Colleges and universities are not subtle about behaving like or as businesses. Student performance and outward displays of creativity or innovation are valuable assets. While public school teachers don’t create these traits, they help groups of students develop them meaning they are vital to colleges and universities.
Education is underfunded, which leaves classrooms and teachers without the resources they need. Colleges and universities should be the first ones standing with teachers during strikes and legislative battles. If the goal is to inspire the next community of enthusiastic academics, supporting students before they get to college makes the most sense.
Teachers need support. Recently, Amanda Coffman, a teacher from Kansas, quit during a school board meeting because the district was forcing teachers into a three-year contract that had negative impacts on them. The contract was made after failed attempts at negotiating with the teacher’s union, according to The Kansas City Star.

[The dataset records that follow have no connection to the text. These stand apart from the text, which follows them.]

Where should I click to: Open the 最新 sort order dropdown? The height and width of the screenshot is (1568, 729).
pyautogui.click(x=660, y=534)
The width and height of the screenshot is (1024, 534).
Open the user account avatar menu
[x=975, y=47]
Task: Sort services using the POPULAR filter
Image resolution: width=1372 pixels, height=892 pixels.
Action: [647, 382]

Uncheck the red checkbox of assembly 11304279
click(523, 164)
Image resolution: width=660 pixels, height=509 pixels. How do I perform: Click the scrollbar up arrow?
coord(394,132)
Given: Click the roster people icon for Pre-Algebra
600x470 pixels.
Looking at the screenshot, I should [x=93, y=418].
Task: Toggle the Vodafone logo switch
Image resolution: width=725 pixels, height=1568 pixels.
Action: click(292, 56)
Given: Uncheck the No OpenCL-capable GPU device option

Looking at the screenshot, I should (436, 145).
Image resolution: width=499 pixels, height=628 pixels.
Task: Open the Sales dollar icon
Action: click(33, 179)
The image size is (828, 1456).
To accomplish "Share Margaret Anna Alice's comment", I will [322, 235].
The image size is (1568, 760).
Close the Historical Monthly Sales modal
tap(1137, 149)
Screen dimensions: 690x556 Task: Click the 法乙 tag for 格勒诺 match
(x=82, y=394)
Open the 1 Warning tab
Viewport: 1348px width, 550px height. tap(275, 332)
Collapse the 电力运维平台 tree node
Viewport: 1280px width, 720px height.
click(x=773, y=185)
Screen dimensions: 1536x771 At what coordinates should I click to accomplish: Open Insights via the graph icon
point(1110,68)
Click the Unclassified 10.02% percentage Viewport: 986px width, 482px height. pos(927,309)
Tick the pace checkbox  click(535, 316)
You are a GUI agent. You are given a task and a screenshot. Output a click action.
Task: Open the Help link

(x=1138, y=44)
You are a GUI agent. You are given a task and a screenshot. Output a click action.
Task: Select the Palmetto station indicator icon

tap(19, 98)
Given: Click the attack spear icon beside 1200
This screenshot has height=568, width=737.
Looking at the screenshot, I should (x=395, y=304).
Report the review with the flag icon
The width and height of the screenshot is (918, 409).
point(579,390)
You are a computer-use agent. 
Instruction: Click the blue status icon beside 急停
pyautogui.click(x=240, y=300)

At the beginning of her speech, Coffman told the board what a friend of hers had said to her once: “Teaching is like a bad marriage. You never get your needs met, but you stay in it for the kids.” She pointed out the fact that the district’s actions hurt students as well as teachers. While explaining why she made her decision, she emphasized to her students that she was not abandoning them.
Coffman and her friend are not alone in their dedication to their students. Teachers, on average, spend close to $500 of their own money to provide students with the supplies they need with more than 90% not getting reimbursed, according to Emma Garcia, an economist for the Economic Policy Institute.
Without teachers there to create inclusion, innovation and creativity, colleges and universities lose the thing that tends to define them. Educators are important, and everyone should stand with them as they fight for fair pay and classroom support. Post-secondary education has a unique obligation to public school education.
As academic institutions, colleges and universities need to fight for and with elementary and secondary teachers. Without teachers, academic institutions would fall apart. The education system is broken, but it wouldn’t be absurd to think that teachers might know how to fix it. They create, inspire and support the people who grow up to be college students, academics, professors and support staff.
For colleges and universities, actively supporting public school teachers isn’t a political stance — it’s a necessary one.